Bald eagle nesting pairs in the USCrop circles reported in the UK
As America's bald eagle population recovered magnificently from near-extinction—a genuine conservation triumph—crop circles in the United Kingdom obligingly declined, as if the aliens responsible had read the Endangered Species Act and decided to show some respect. The inverse correlation of -0.9667 between 2005 and 2021 is, by any measure, the most patriotic finding in the history of data science. One imagines the eagles soaring over amber waves of grain, circling meaningfully, and the UK farmers waking up to find their fields suspiciously ungeometric.
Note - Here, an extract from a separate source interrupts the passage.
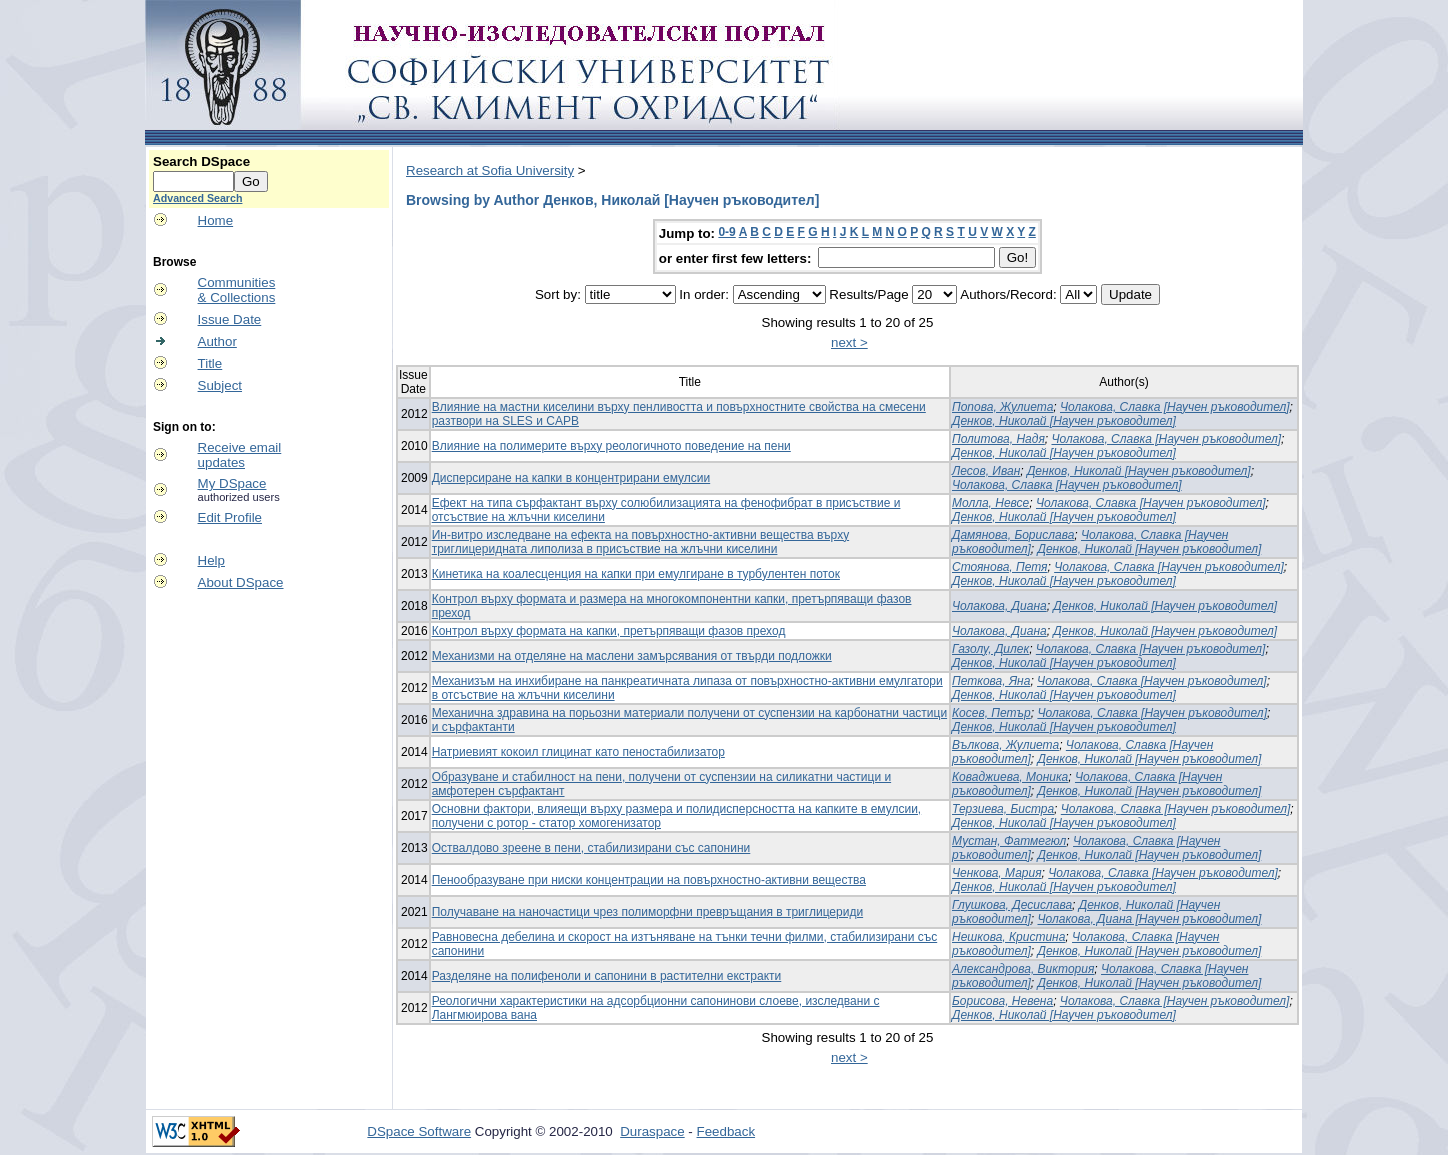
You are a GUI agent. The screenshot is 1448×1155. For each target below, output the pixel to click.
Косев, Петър (991, 713)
The eagles have not commented.
Bald eagle nesting pairs in the US grew from approximately 9,800 in 2005 to over 71,000 by the early 2020s, a direct result of DDT bans, habitat protection under the Endangered Species Act, and active conservation programs—one of the most successful wildlife recoveries in American history. Crop circle reports in the UK, meanwhile, declined from a peak in the late 1990s and early 2000s as the novelty wore off, media coverage diminished, and the original pranksters aged. Both series simply moved in opposite directions for entirely independent cultural and biological reasons across the same window.
Conservation biology and the enthusiasm of British hoaxers operate on completely separate causal chains. That their trends oppose each other is the universe's way of reminding us that data will find a pattern if you give it enough variables to sort through.